Freu mich über jeden Tipp

Gruß Thomas


----------



## SlaterB (24. Jan 2011)

> if ((title1.length() > 0) || (title1 != null))

falls null in der set-Methode ankommt kracht es, überlege da nochmal

und schreibe solche Tests besser nicht in jeder Methode einzeln, bei den anderen settern mit equals hast du ja ewig if+ else,

schreibe z.B.
boolean gleich = Xy.equalIgnoreChase(x1,x2);
mit einer statischen Methode, die alle null und sonstigen Fälle genau abdeckt


----------



## thommy.s (25. Jan 2011)

Hi SlaterB,

deine Antwort versteh' ich grad nicht.

Wenn title1.length > 0 oder Nicht NULL (hmm, bissel unlogisch kommt's mir jetzt auch vor... amKopfKratz)

dann soll er die UpperCases.names(title1)-Methode ausführen (setzt ersten Buchstaben auf Großbuchstaben),

ansonsten setzt er this.title = NULL. (bzw. bleibt er eben NULL, so wie es vorher bereits war)

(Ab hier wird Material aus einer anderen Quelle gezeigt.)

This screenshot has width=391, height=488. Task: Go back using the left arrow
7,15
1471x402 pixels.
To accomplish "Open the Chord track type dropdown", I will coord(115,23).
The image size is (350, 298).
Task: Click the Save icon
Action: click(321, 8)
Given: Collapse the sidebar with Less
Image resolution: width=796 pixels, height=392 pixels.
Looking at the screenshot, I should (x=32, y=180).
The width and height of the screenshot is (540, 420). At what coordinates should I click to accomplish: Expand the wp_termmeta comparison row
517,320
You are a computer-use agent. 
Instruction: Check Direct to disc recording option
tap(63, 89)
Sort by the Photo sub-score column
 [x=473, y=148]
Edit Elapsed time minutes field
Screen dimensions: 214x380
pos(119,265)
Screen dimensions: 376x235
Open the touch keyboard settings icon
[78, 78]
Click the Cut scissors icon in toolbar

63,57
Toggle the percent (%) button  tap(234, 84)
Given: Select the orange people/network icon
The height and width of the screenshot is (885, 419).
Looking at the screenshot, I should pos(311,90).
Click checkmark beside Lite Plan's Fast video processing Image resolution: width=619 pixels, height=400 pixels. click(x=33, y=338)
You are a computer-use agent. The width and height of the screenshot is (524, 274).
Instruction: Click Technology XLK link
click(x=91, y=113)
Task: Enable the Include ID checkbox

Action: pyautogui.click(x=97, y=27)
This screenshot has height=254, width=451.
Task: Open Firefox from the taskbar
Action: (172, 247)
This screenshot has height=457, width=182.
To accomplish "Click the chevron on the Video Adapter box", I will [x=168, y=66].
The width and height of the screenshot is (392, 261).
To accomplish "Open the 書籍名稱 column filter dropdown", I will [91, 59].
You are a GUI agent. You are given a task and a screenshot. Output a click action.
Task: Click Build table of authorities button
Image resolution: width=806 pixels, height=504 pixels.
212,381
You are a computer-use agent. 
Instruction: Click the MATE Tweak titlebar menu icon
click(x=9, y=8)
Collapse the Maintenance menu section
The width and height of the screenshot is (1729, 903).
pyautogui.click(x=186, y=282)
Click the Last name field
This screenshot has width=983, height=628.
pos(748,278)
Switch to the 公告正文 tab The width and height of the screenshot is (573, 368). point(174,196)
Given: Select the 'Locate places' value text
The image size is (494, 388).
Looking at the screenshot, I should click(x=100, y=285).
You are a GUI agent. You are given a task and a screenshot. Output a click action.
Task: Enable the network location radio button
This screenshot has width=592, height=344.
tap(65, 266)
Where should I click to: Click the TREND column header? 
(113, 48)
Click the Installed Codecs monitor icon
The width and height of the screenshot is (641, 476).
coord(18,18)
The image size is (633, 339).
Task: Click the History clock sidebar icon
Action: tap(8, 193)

Verstehe nicht, warum das nicht gehen soll?  

Denkfehler?

Du hast recht, es kracht ja tatsächlich, leider verstehe ich noch nicht, warum.

Grüße Thomas


----------



## SlaterB (25. Jan 2011)

Reihenfolge.., erst auf null prüfen, dann auf die Länge,

wenn null kommt und du title1.length() abfragst, dann ist das eine NullPointerException


----------



## thommy.s (31. Jan 2011)

...Sorry, mich hat's ein paar Tage ein bißchen umgehauen, deshalb erst jetzt.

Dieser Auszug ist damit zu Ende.